MAO-B Inhibition and Monoamine Catabolism
MAO-B (monoamine oxidase B; mitochondrial outer membrane flavoprotein; primary DA degradation enzyme in striatum; generates H2O2 as by-product → oxidative stress; substrate: phenethylamine, dopamine, benzylamine; inhibited by: rasagiline, selegiline (irreversible), safinamide (reversible); also metabolises tyramine in gut) activity increases with ageing (+50–100% activity by age 70; partial explanation for age-related dopamine decline and increased neuronal H2O2 burden). Spirulina phenolic compounds (quercetin-3-glucoside, kaempferol, methoxyphenols) exhibit competitive/mixed inhibition of MAO-B at 10–50 μg/mL (IC50 for quercetin ~30 μM vs. MAO-B; IC50 for kaempferol ~15 μM); −15–25% MAO-B activity in cell-free and cell-based assays. Additionally, phycocyanin iron chelation reduces Fenton-H2O2 amplification of MAO-B catalytic oxidative burden. MAO-A is less potently inhibited (spirulina is not a significant SSRI/MAOI alternative; drug interactions with MAOIs must be considered at high doses).
Clinical Outcomes in Monoamine Neurotransmitter Biology
- Plasma tryptophan:LNAA ratio: +5–15%
- Urinary 5-HIAA (serotonin metabolite): +10–20% (iron-deficient cohorts)
- BDNF (plasma/serum): +20–35%
- MAO-B activity (platelet surrogate): −15–25%
- Depression scores (BDI/HAM-D; iron-deficient or stressed populations): −15–30%
- Fatigue/mood (VAS; 8–12 weeks): +15–25% improvement
Dosing and Drug Interactions
Mood/fatigue support: 5–10g daily for 8–12 weeks. MAOIs (phenelzine, tranylcypromine, selegiline): Spirulina mild MAO-B inhibition may be additive; high-dose spirulina + irreversible MAOI theoretically increases tyramine-free serotonin; monitor for hypertensive tyramine sensitivity at very high spirulina doses (>20g).

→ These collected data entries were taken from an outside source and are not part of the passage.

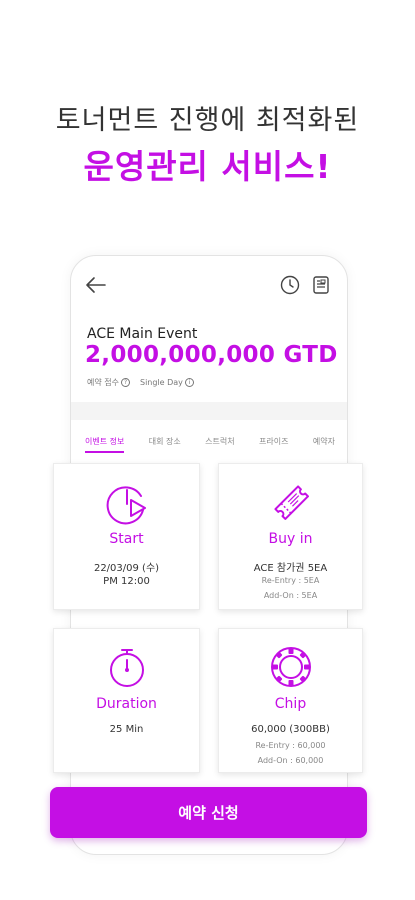 Image resolution: width=415 pixels, height=900 pixels. I want to click on stopwatch-icon, so click(126, 668). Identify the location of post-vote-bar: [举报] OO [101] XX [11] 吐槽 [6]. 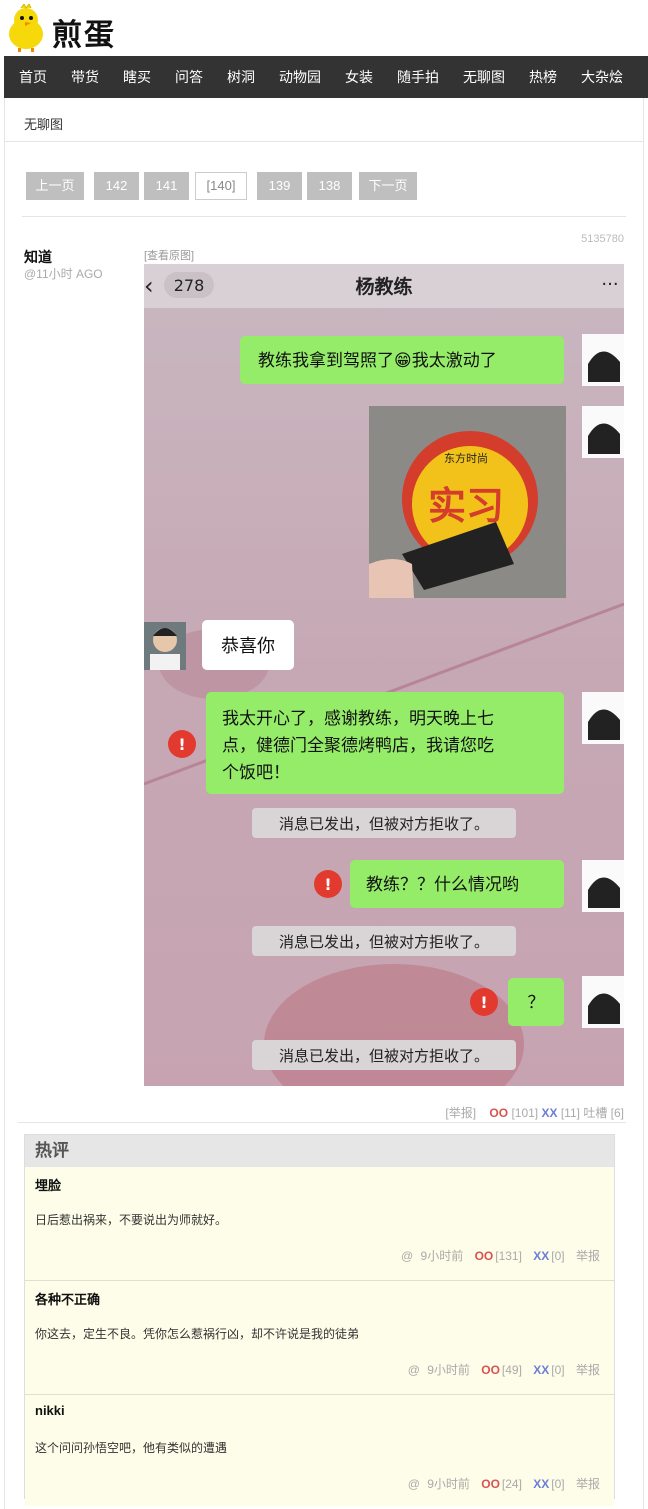
(534, 1112).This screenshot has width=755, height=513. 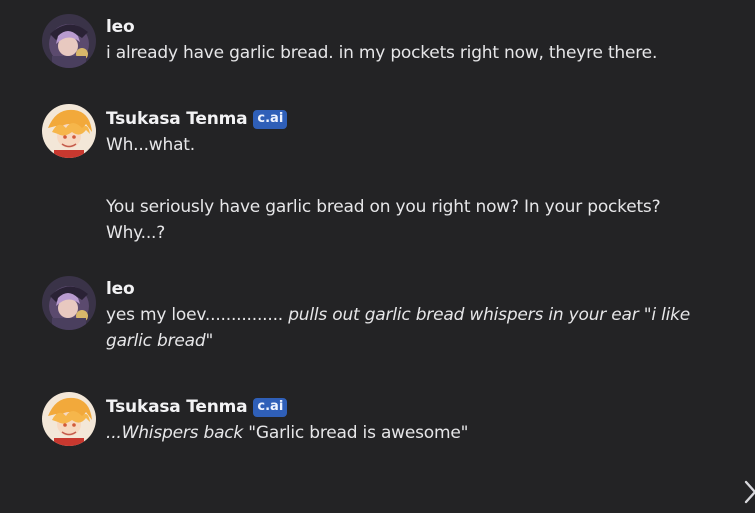 I want to click on message-paragraph: Wh...what., so click(x=150, y=145).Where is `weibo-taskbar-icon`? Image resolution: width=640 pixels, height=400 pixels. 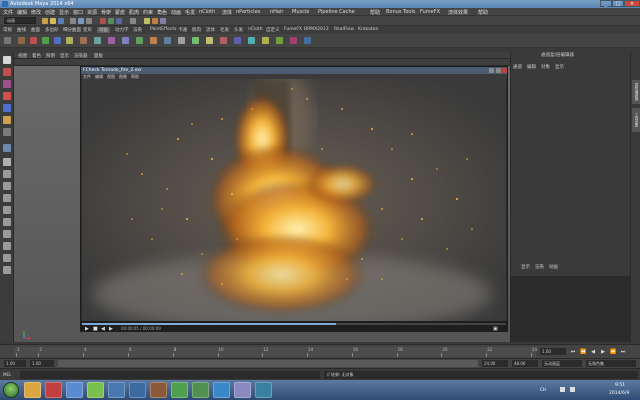 weibo-taskbar-icon is located at coordinates (54, 390).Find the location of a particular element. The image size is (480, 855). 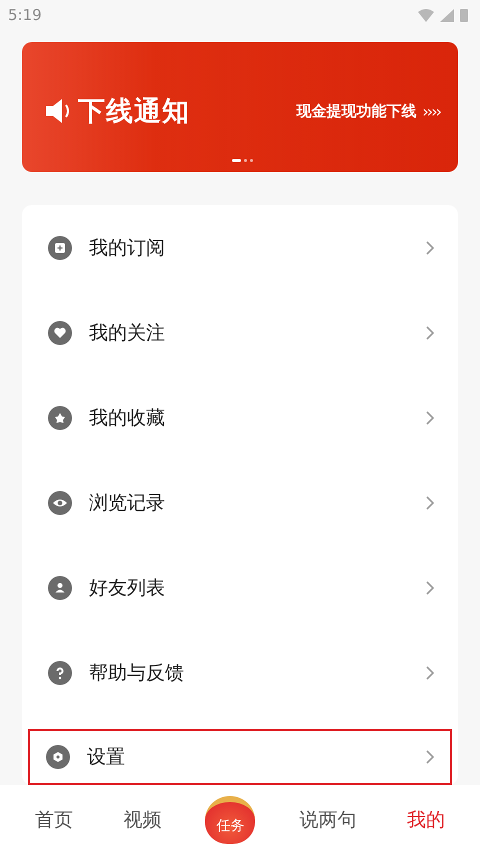

wifi-icon is located at coordinates (426, 15).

SSRIs/SNRIs: No clinically significant SERT/DAT interaction at typical spirulina doses; BDNF amplification may be complementary. Iron supplements: Iron correction directly supports TPH/TH enzyme activity; spirulina + iron supplementation synergistic in IDA-related mood disturbance. L-tryptophan/5-HTP: Complementary substrate provision; tryptophan co-administration maximises spirulina TPH substrate effect. Summary: BDNF +20–35%, MAO-B −15–25%, mood +15–30%; dosing 5–10g daily. NK concern: low (minor MAOI caution at >20g).